We trace all the way until the graph break in `inner1` is encountered again.

```python
def inner1(x):
    x = x + 1
    torch._dynamo.graph_break()  # stop tracing due to graph break
    return x + 2

# this torch.compile is automatically applied
@torch.compile
def inner2(x):
    # start tracing from here
    x = x + 4
    x = inner1(x)
    x = x + 8

def compiled_f_semantics(x):
    y = x + 16
    z = inner2(y)
    return torch.compile(resume_f_semantics)(z)

def resume_f_semantics(x):
    return x + 32

compiled_f_semantics(torch.randn(3))
```

Then we graph break on the `inner1` call in `inner2`.
```python
def compiled_inner2_semantics(x):
    y = x + 4
    z = inner1(y)
    return torch.compile(resume_inner2_semantics)(z)

def resume_inner2_semantics(x):
    return x + 8
```

`inner1` is then automatically compiled as a top-level function.
The graph break is from `inner1`, so we handle the graph break normally.
```python
# this torch.compile is automatically applied
@torch.compile
def inner1(x):
    # start tracing from here
    x = x + 1
    torch._dynamo.graph_break()  # stop tracing due to graph break
    return x + 2

def compiled_f_semantics(x):
    y = x + 16
    z = compiled_inner2_semantics(y)
    return torch.compile(resume_f_semantics)(z)

def resume_f_semantics(x):
    return x + 32

def compiled_inner2_semantics(x):
    y = x + 4
    z = inner1(y)
    return torch.compile(resume_inner2_semantics)(z)

def resume_inner2_semantics(x):
    return x + 8

compiled_f_semantics(torch.randn(3))
```

`inner1` is handled normally:

```python
def compiled_inner1_semantics(x):
    y = x + 1
    torch._dynamo.graph_break()
    return torch.compile(resume_inner1_semantics)(y)

def resume_inner1_semantics(x):
    return x + 2
```

So the initial code is semantically equivalent to
```python
def compiled_f_semantics(x):
    y = x + 16
    z = compiled_inner2_semantics(y)
    return torch.compile(resume_f_semantics)(z)
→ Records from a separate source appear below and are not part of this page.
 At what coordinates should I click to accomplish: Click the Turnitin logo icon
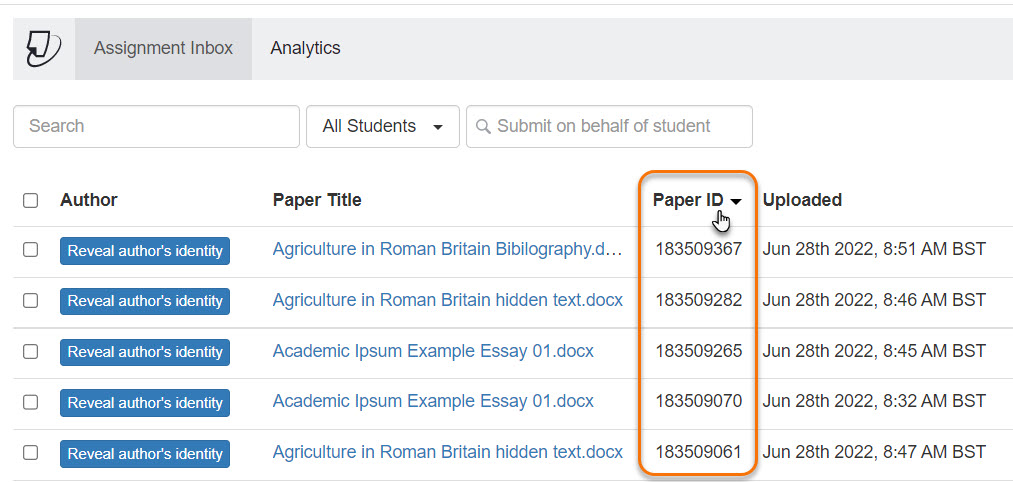click(x=43, y=48)
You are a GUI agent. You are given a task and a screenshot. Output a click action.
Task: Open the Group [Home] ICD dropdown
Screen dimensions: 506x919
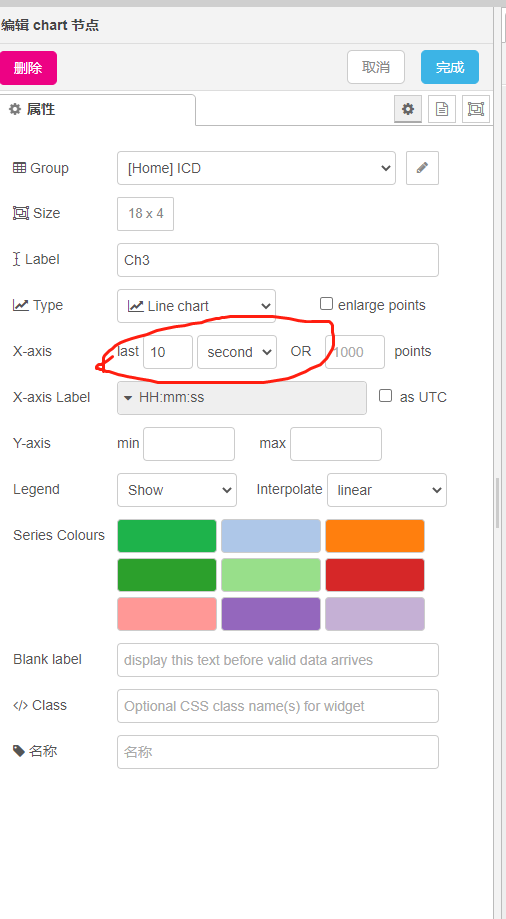(x=256, y=168)
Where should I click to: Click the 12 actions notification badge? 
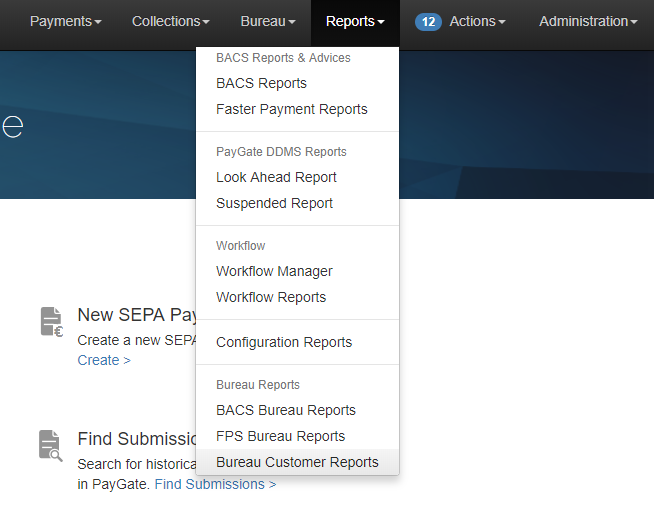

def resume_f_semantics(x):
    return x + 32

def compiled_inner2_semantics(x):
    y = x + 4
    z = compiled_inner1_semantics(y)
    return torch.compile(resume_inner2_semantics)(z)

def resume_inner2_semantics(x):
    return x + 8

def compiled_inner1_semantics(x):
    y = x + 1
    torch._dynamo.graph_break()
    return torch.compile(resume_inner1_semantics)(y)

def resume_inner1_semantics(x):
    return x + 2

compiled_f_semantics(torch.randn(3))
```

Note in particular that we traced 3 top-level functions, and that we traced the same graph break 3 times.
**This explains why you may encounter duplicate graph breaks when using `torch.compile`.**

In summary, nested graph breaks are handled by:
- Tracing from the top-level function all the way to the nested graph break
- Graph breaking on the top-level function at the call to the second-level function
- Compiling the PyTorch ops tracked so far and running the compiled graph
- Calling the second-level function, which gets automatically compiled as a top-level function
- Resuming tracing after the second-level function call

Note that the runtime of handling this graph break is {math}`\mathcal O(NK)`, where {math}`N` is the nesting depth,
and {math}`K` is the number of instructions from the top-level function to the graph break.
We end up tracing {math}`\mathcal O(N^2)` frames, and we trace the same graph break {math}`\mathcal O(N)` times.